Dean lights a cigarette. He offers me one but I pass.
My phone buzzes again and I ignore it.
“So who you been fighting?” Dean says between puffs.
“No one.”
“Yeah, I hate it when ‘No One’ kicks my ass, too.” He laughs, then belches so loud it’s like a dying bullfrog lives in the back of his throat.
“My ex-girlfriend’s new boyfriend,” I say.
Dean snorts. “He an asshole?”
“Sorta.”
“Sorta? So then maybe you’re the asshole.”
“Maybe,” I say.
He nods, like that answers everything, and goes back to shouting answers at the TV. What is uranium? Who is H.G. Wells? What is the Louisiana Purchase? And what the hell, I join in.
“Amsterdam!”
“Don’t forget,” Dean says, “answers come in the form of a question.” He smiles in a big, drunken way as he blows smoke out the side of his mouth. We go on like this for a segment, neither of us talking other than to shout at Trebek, like these answers could get us somewhere, like knowing them is going to win us something.
Who is Harrison Ford!?
What is a Beluga!?
What is Ho Chi Minh City?
The episode goes to a commercial, and Dean gets up to pour us two more glasses of whiskey. He brings the mugs back and leans into me as he hands one over. A few sips short of shitfaced, it crosses my mind that in another life, I’d feel fear. There’s the shotgun in the corner. I don’t know what else Dean might have taken before I arrived. No one knows where I am.
“Have at it, Mike. Bottoms up,” Dean says, grinning.
But instead I am comforted. Dean is like the king of all drunk uncles everywhere and he has welcomed me in for the night. There is no danger here except us to ourselves.
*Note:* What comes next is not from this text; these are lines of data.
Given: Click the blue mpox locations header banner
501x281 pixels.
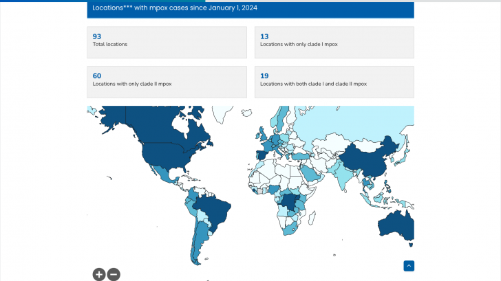Looking at the screenshot, I should click(x=251, y=9).
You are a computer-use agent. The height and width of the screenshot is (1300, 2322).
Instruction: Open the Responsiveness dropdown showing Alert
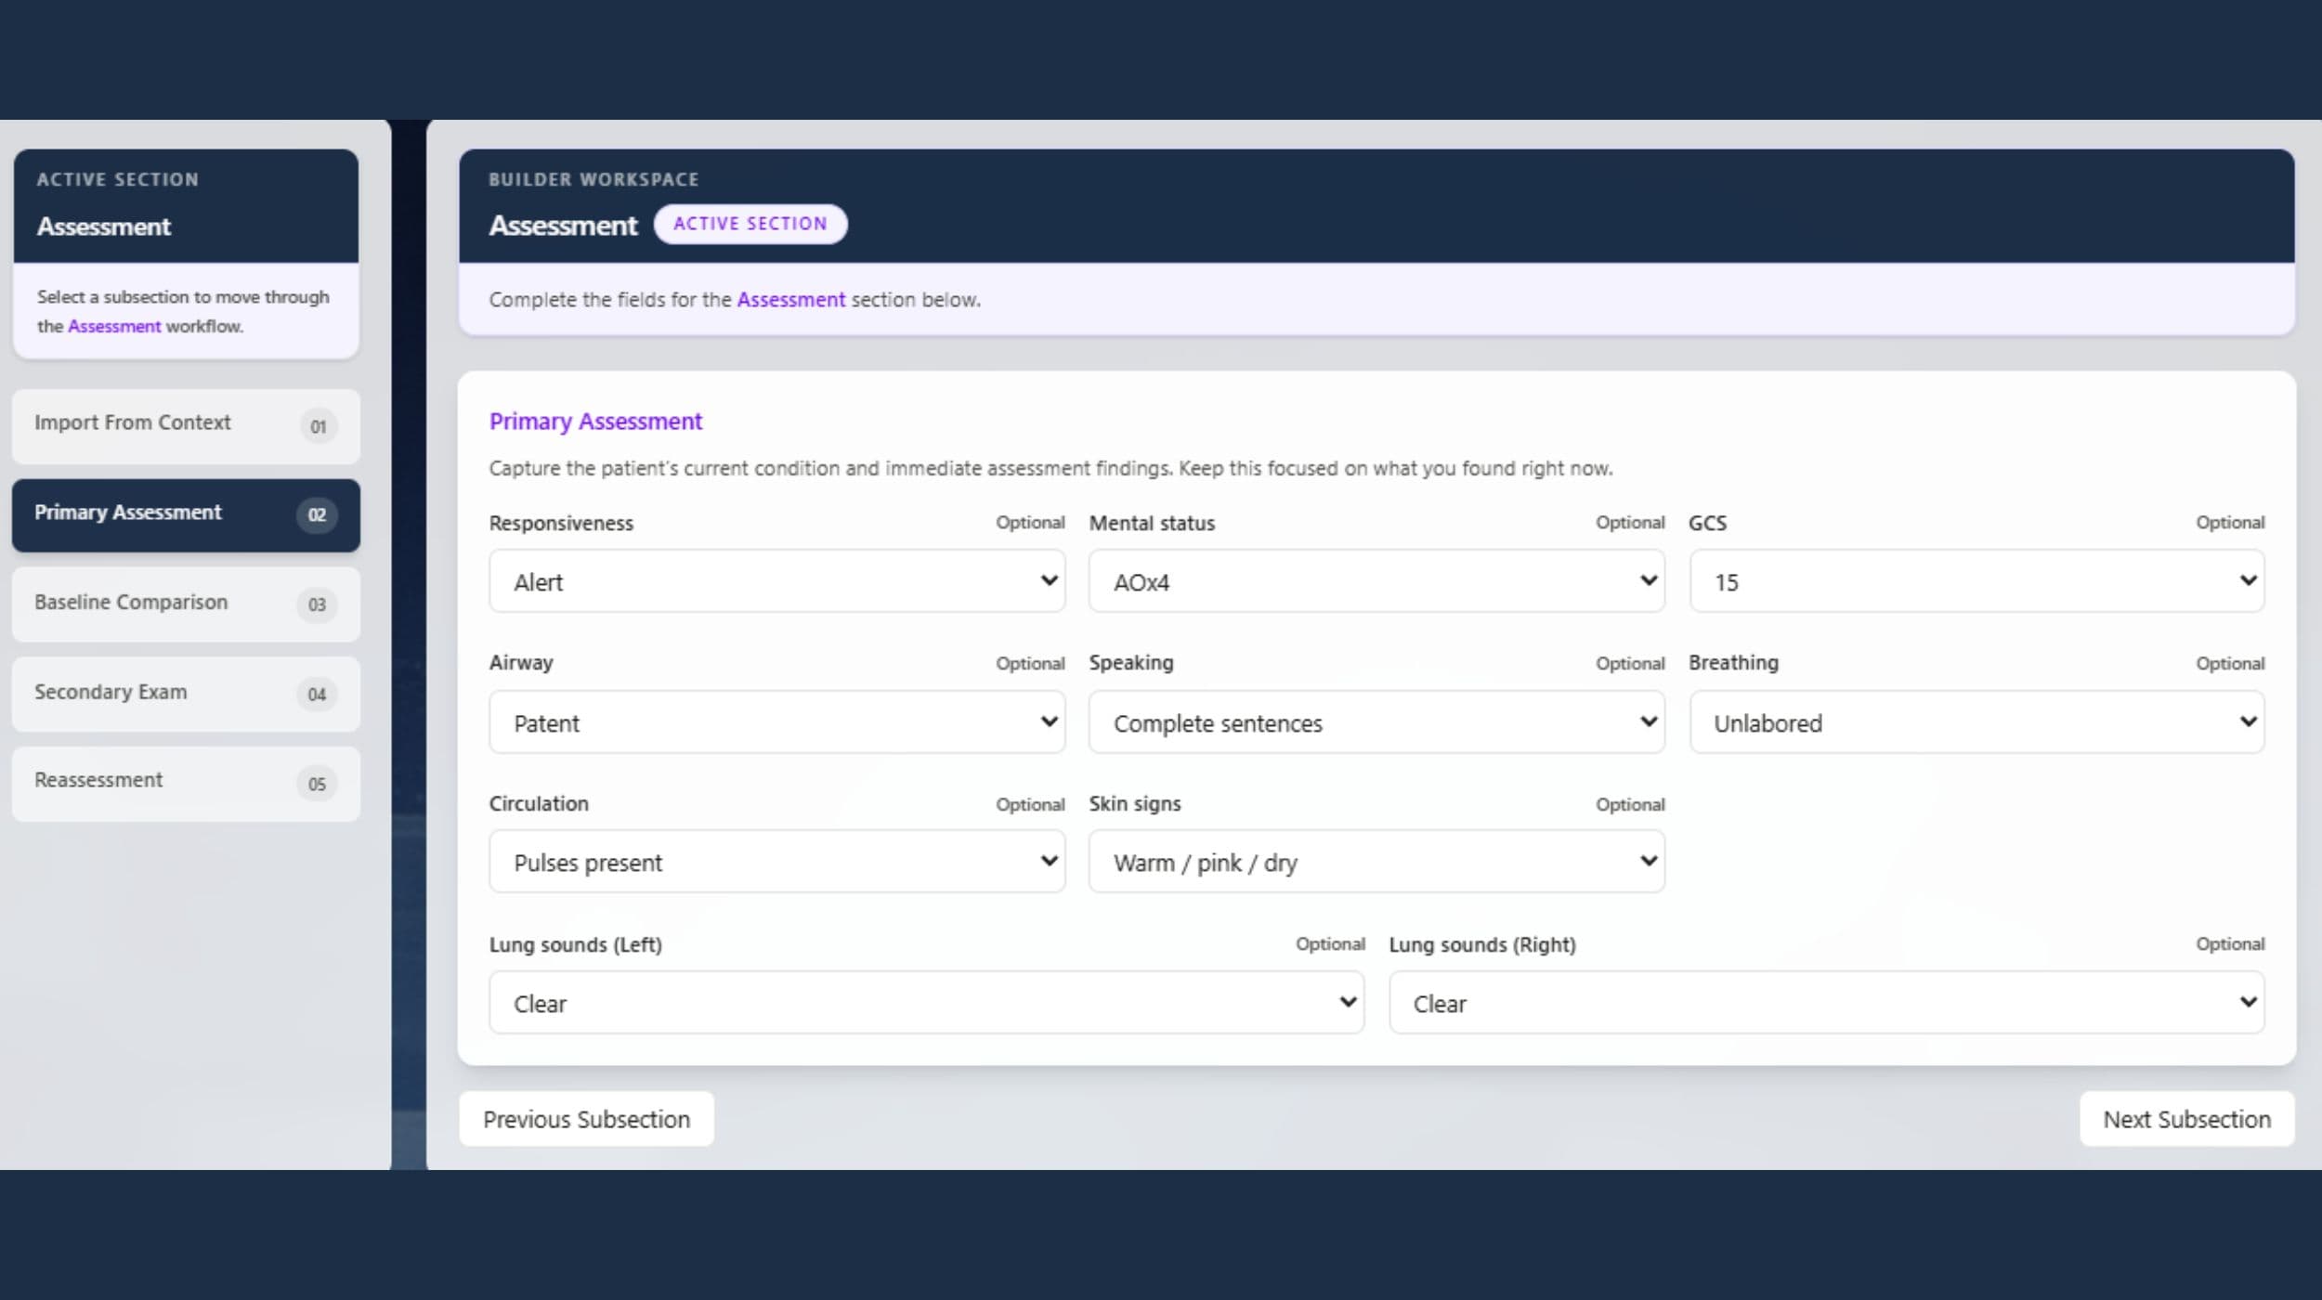[776, 581]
“So what’s the deal?” he says.
“What deal?”
“Your girl,” he says. “I mean what’s the deal with your ex-girl?”
“Cheating.”
“Get caught?”
“Yup,” I say, “but I’d call it justifiable in this case.”
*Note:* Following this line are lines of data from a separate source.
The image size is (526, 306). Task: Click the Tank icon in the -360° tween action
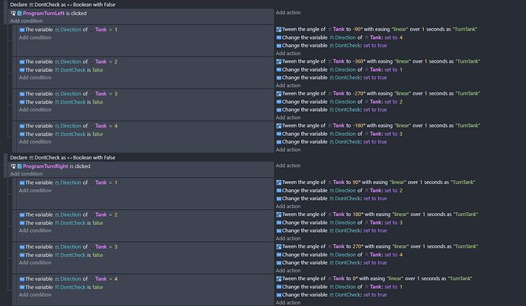329,61
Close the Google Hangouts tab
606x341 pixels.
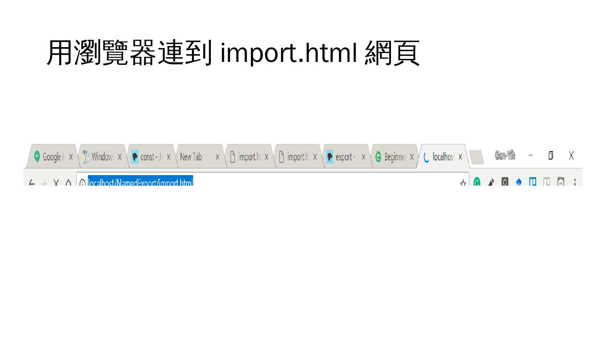[71, 157]
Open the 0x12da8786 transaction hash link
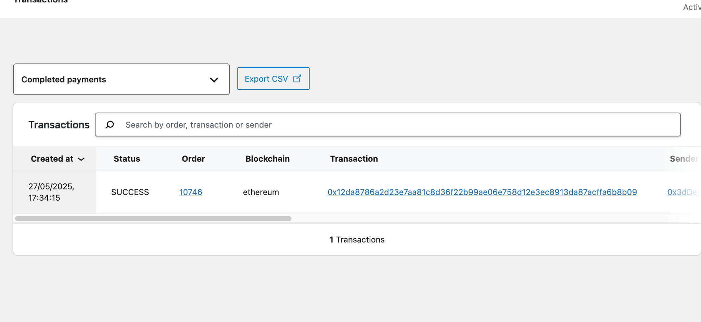This screenshot has height=322, width=701. 482,192
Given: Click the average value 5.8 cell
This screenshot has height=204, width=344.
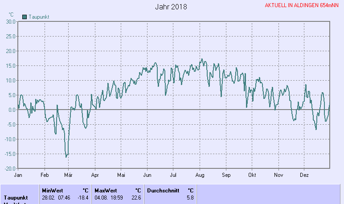Looking at the screenshot, I should [190, 197].
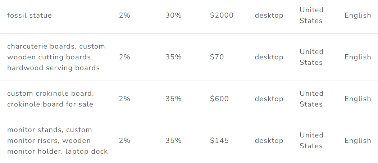Click the $2000 price value
The height and width of the screenshot is (163, 378).
pyautogui.click(x=222, y=15)
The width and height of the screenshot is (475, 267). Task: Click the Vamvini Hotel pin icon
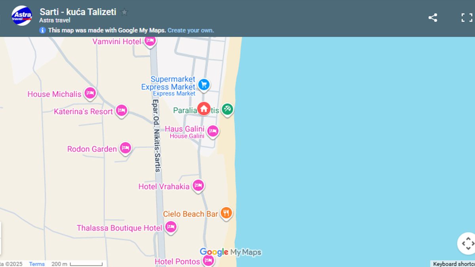click(150, 40)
“That’s the rub, ain’t it?” Dean says, cracking his knuckles. “You fuck someone over and they fuck you over and then you’ve got no one to get mad at but yourself and where’s the good in that? That’s why I can’t do relationships anymore. I’ve been in real jail. I’ve been in love jail. They’re the same thing: a box you get locked inside that you can’t get out of. It’s just me and Stevie now.”